By Fred-Ahmadu Olamide

Catfishing has increased in frequency over the past ten years due to the growth of social media and online dating. Nigeria, behind the Philippines, has the second-highest reported number of romance frauds worldwide, according to a recent Techshielder survey.

But exactly what is this risky catfishing activity that you’ve heard so much about? What are the telltale indications of catfishing? What should you do to avoid it? In this blog post, we will address each of these queries.

What is Catfishing?
Catfishing is the act of creating a false identity by exploiting information and images, frequently obtained from other individuals. Other times, a catfisher will pose as someone else while stealing their whole identity, including their appearance, birthdate, and place of residence. The catfisher uses this identity to lure individuals into joining their network or engaging in online business with them.

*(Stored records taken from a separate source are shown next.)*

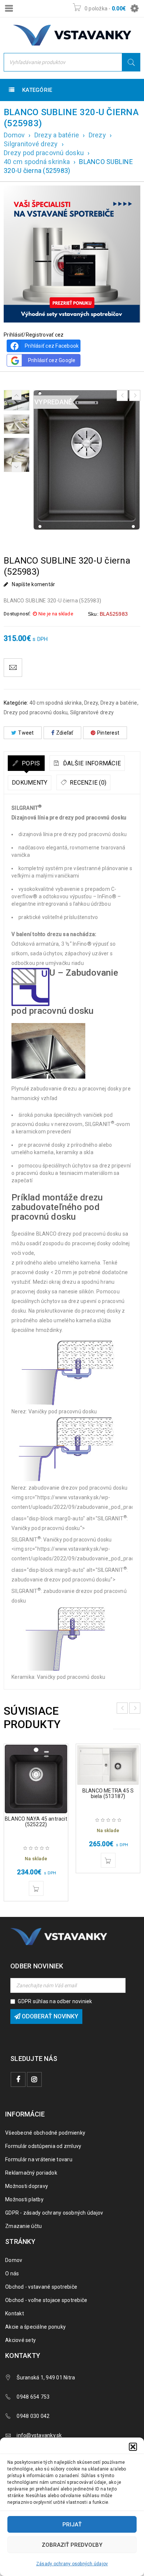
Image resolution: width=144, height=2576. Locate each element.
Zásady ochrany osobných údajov (72, 2563)
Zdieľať (64, 733)
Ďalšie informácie (91, 763)
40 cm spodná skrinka (37, 162)
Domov (14, 135)
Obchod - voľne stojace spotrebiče (46, 2300)
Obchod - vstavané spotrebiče (41, 2287)
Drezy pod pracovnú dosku (44, 153)
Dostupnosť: (17, 614)
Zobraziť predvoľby (72, 2545)
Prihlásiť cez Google (52, 360)
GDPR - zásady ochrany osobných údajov (54, 2213)
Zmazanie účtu (23, 2226)
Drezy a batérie (56, 135)
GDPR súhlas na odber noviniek (55, 2001)
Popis (30, 763)
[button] (133, 2446)
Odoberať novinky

A catfishing attack may occasionally focus on just one person. A catfisher may build a persona under these circumstances if they think it will appeal to their intended catfishing victim. Online dating websites and forums have long been rife with catfishing. Because catfishers can conceal some or all of their true identities without being exposed, people frequently falsify some details of their profiles to entice their targets.

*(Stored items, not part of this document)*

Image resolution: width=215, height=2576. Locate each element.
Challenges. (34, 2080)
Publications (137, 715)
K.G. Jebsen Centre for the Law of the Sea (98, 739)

Signs You Are Being Catfished
Online, there are countless accounts of people who have been catfished, and while the details may vary, the warning indicators are always the same. Here are eight indicators that you are being catfished, along with advice on how to avoid it.

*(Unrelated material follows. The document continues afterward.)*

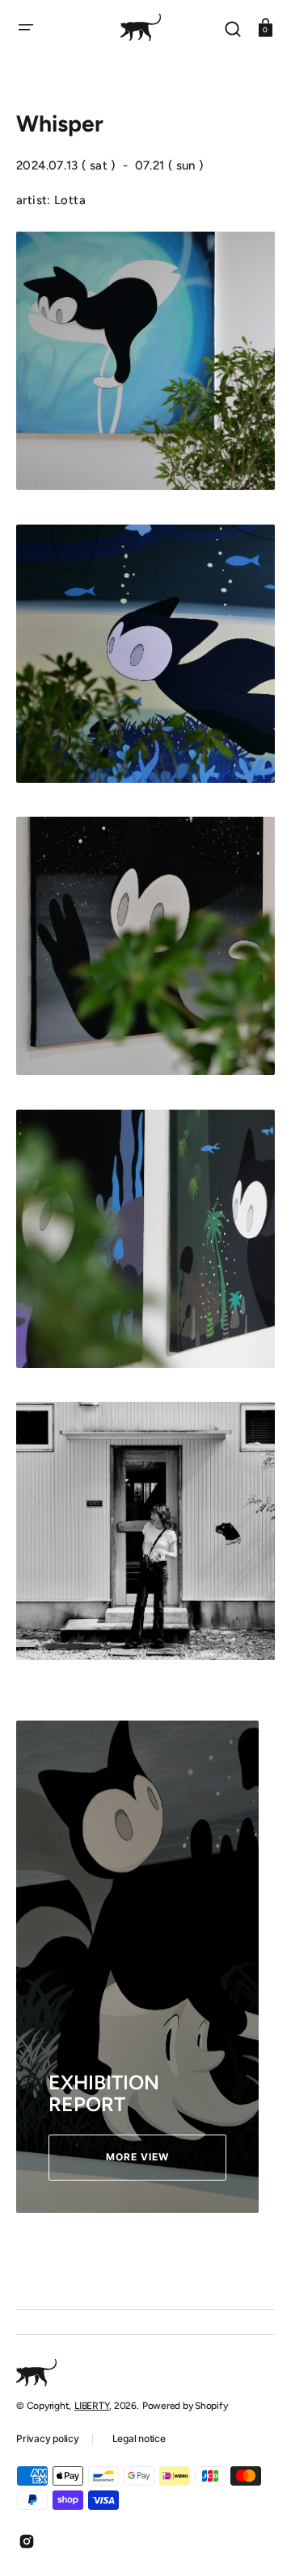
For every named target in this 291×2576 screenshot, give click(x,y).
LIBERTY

The relationship progresses quickly
The majority of catfishing stories you read will demonstrate how quickly and strongly a person can seduce their potential victims. You are probably being catfished if, in the first few discussions, the other person seems to be rushing the connection without ever having met you.


 They never want to show their face
There is a significant probability that someone is hiding their genuine identity if they appear sincere but only wish to communicate via phone or writing (or, similarly, if they constantly discuss meeting in person but persistently run into obstacles that prohibit them from doing so).

Social media usage is sparse
Social media accounts are no longer proof of someone’s identification. They might be a catfish if their accounts have few friends and few postings (being tagged in friends’ photos is most helpful in this research).

They ask for money
Everyone occasionally needs a helping hand, but usually, assistance should be solicited from close relatives or friends—someone you have known for a long time. If you’ve been romanced online (remember, you’ve never met in person!) and the individual asks you to send money to them or a “friend,” see this as a huge warning sign.

Their “job” sends them around the world
If the person you met online has a “career” that requires them to frequently travel (especially to regions like Africa or the Middle East), take note. Not everyone who travels for a living is a scam artist. These people may be using this as an excuse to avoid engaging in face-to-face discussion, and those who claim to be stranded abroad frequently ask for money.

 Proper grammar is lacking
Do not be hesitant to probe more if someone claims to be from an English-speaking nation but there is evidence of poor language skills. A catfish will likely stop communicating with you and start looking for someone else to con.

They have elaborate stories
Catfishers are skilled at playing on your emotions in order to win your sympathy or your money. Early disclosure of childhood trauma to a total stranger should be taken as an attempt to establish an emotional connection. Catfishers often create elaborate justifications for why they can’t use Skype yet again or even why they require an urgent money transfer. Watch out for people who have this habit online.

Tips on How to Avoid Falling Victim to Catfishing

Tip 1: Ask for a face-to-face meeting during the first week if you two seem sincere in each other (anything like Skype or Facetime works if they live far). If they reject, keep giving reasons not to, or never respond, delete the link and be grateful you spared yourself the time and agony.

Tip 2: Never send large or irregular amounts of money to an online stranger or someone you don’t know on a regular basis. Also, never reveal information about your financial accounts!

Tip 3: Be observant. It is understandable that it is simple to fall hopelessly in love with someone who says they care about you, who is wealthy, and who speaks sweetly, but it should eventually become apparent that they may be a little too good to be true. particularly if you have never met. Before doing them a favor or sending them any money, think twice.